落穂拾いのように
補助AIのマニュがいう。
〝こんな最果ての星の、最果ての村に留まるのですか?〟
たしかに俺は地球に戻りたい。
たとえそこが、俺の暮らした令和の地球ではなく、超未来の銀河帝国の首都惑星に変貌していたとしても、地球は地球だ。

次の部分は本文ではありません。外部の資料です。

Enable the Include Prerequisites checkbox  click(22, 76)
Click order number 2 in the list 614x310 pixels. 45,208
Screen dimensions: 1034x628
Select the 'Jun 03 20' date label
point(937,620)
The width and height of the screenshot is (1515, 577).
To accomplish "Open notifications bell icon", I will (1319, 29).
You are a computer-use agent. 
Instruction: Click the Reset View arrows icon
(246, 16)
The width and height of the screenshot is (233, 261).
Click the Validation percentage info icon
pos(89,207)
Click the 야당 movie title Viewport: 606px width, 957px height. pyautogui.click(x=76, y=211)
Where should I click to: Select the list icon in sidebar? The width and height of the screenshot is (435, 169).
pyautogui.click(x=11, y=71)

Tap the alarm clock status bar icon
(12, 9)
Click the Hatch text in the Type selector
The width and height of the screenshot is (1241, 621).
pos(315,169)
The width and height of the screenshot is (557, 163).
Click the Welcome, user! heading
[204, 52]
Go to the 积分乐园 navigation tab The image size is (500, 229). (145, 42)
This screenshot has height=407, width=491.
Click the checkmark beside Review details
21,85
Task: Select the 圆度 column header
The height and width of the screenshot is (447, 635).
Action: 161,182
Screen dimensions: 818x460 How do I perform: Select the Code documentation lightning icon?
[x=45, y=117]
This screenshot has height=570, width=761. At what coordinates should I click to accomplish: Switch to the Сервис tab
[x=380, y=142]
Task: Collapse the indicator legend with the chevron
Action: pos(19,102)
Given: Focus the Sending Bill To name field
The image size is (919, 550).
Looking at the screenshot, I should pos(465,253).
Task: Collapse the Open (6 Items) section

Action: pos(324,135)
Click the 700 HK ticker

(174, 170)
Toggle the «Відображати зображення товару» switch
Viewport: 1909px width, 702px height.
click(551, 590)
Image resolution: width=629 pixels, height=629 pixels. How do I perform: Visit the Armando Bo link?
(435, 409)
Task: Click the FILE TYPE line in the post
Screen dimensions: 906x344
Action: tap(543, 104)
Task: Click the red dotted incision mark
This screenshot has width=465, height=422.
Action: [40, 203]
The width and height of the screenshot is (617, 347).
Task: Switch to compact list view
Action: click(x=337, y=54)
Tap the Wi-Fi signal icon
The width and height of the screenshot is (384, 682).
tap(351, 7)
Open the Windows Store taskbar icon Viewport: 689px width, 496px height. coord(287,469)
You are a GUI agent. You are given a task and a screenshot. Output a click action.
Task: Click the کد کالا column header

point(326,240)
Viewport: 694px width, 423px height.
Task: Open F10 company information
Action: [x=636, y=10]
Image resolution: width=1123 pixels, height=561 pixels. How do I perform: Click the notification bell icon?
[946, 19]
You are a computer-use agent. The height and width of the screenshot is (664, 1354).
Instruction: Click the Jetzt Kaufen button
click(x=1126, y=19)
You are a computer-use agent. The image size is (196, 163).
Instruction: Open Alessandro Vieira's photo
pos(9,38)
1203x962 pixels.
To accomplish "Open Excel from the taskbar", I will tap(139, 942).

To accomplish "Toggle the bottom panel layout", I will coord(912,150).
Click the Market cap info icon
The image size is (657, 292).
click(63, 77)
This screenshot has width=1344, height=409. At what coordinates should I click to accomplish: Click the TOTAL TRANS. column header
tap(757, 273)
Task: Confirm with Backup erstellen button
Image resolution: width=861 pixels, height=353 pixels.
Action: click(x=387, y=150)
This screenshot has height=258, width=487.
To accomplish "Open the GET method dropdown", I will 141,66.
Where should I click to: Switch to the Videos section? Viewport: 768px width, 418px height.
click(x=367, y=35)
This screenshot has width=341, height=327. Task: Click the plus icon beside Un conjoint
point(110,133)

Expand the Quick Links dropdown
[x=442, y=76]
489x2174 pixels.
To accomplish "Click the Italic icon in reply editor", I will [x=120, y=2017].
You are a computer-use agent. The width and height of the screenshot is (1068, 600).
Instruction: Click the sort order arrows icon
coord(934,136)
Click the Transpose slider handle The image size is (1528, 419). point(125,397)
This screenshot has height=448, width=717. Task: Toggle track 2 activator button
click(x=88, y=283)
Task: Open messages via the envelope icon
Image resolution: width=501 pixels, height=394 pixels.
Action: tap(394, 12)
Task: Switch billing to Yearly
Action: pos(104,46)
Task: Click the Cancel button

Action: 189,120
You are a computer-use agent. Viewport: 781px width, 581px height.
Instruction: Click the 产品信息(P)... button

〝でも、貪欲族にトドメを刺さなかったのは俺だからな〟
俺はロボット掃除機ボディの表面に埋め込まれたカメラで、広場の隅で小さくなっている貪欲族を見つめた。
今後、俺が村を去ったあと、彼女たちが第二の貪欲様にならないよう、しっかり教育しないと。
俺は心のなかでクスリと笑った。
まるで幼児をしつける親だ。
それから、数万年の過去に残してきた娘のことを思い、少し哀しみに沈んだ。
マニュが焦った調子でいう。
〝ご主人様。行動能力が九十六パーセントに低下しました。精神状態の安定化を図ってください。そう、ご主人様のいうとおりです。まずは、この村でなすべきことをしましょう。この身体の耐用年数は最低でも十万年はあるでしょうから、数ヶ月滞在したところで、誤差にすぎません。お気のすむまでとどまりましょう!〟
彼もしくは彼女の焦りが伝わってきた。
前のように、俺に千年以上も哀しみに浸られるのは勘弁してくれといったところか。
まあ、じっさい俺も、これ以上過去ばかり向いているつもりはない。
気を取り直したところで、村の広場の中心部、村人たちのなかから、村長のオタが念声で俺を呼んだ。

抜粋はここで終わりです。